Processing and Workflow Methods
The BAC has built and maintains several high-throughput, production level, data processing and analysis workflows for other service units on the MU campus that handle common bioinformatics processing needs. These workflows are predominately built using Nextflow to create robust and stable tools utilizing best-practices methods. For researchers who receive data from these workflows, you can find basic information about what processing and/or analysis was done below. If you have questions, please reach out for the latest information.
GTC Processing Workflow
Updated 2021-12-10
All sequencing that comes from the MU GTC is processed through this workflow unless otherwise requested. Raw reads are demultiplexed with bcl-convert (v3.8.2-12-g85770e0b). Reads are then trimmed with fastp version 0.23.1 using default settings. Additional quality control is done by mapping of a sub-sampled portion of the reads to an rRNA reference to check for contamination during sample preparation. This process uses seqtk to sub-sample, minimap2 to map the reads, and samtools stats (v1.14) to determine percentage of reads mapped to a RefSeq rRNA reference.
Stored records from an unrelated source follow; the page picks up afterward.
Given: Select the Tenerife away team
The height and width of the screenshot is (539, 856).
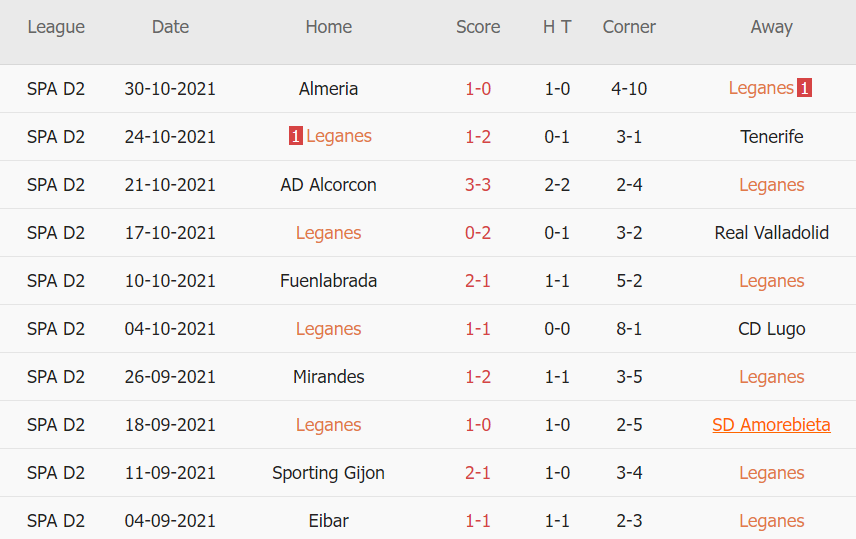Looking at the screenshot, I should click(x=771, y=137).
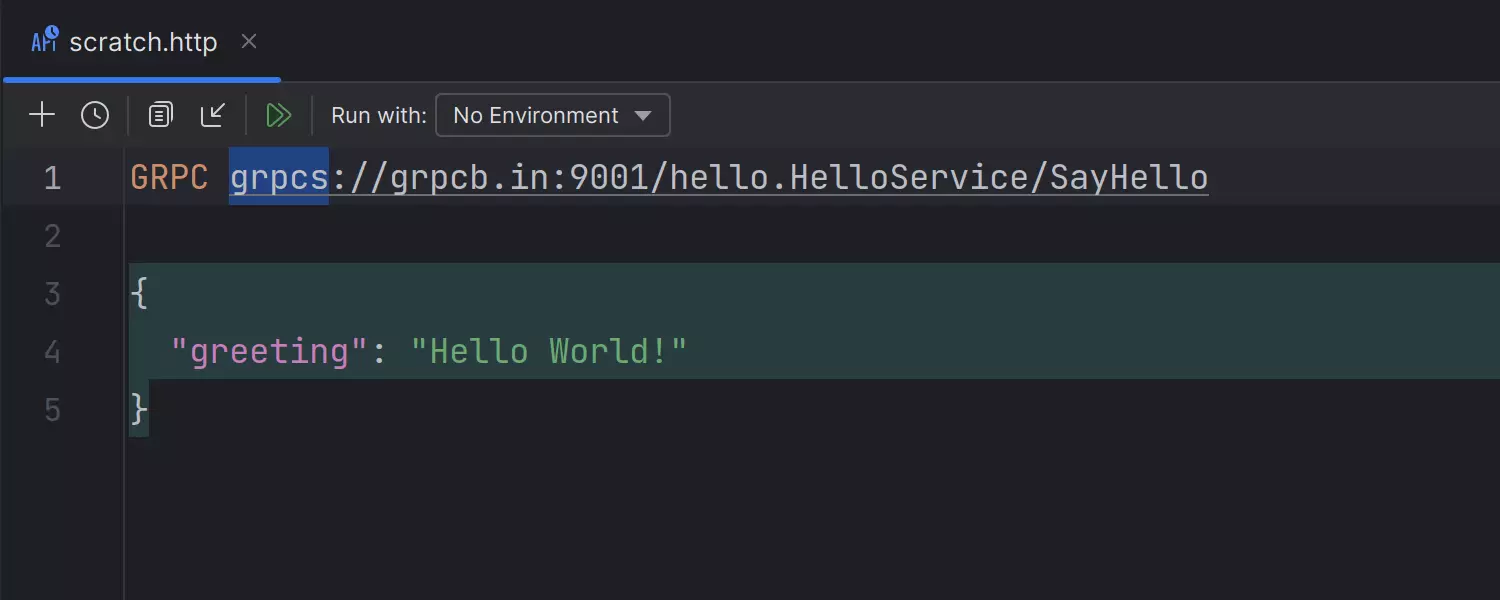Viewport: 1500px width, 600px height.
Task: Click line number 1 in the gutter
Action: [52, 178]
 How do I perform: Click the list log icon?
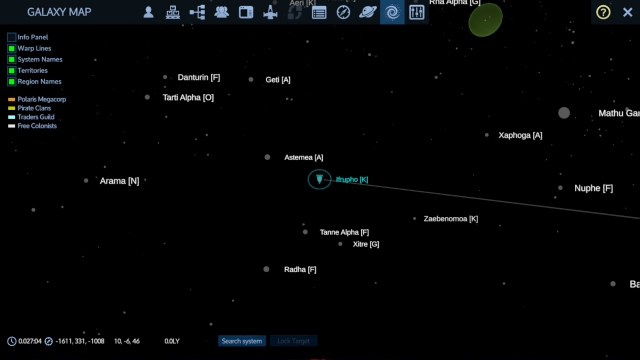pos(319,12)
Overall quality control statistics are generated with MultiQC (v1.12).
Metagenomics Workflow
Updated 2021-12-10
The metagenomics pipelines utilizes the QIIME2 (2021.8.0) metagenomics pipelines. Currently, 16S and ITS amplicon sequencing can be performed with this pipeline, and can be done completely automated for sequencing that is done with the MU GTC, and on-demand for data from other sources. Custom classifiers are built for each analysis type using a naive-bayes model, the 16S classifier is based on the Silva (v.138) 99% reference database, targeted for PE250 reads. The ITS classifier is based on the Unite (v.10.05.2021) 99% reference database.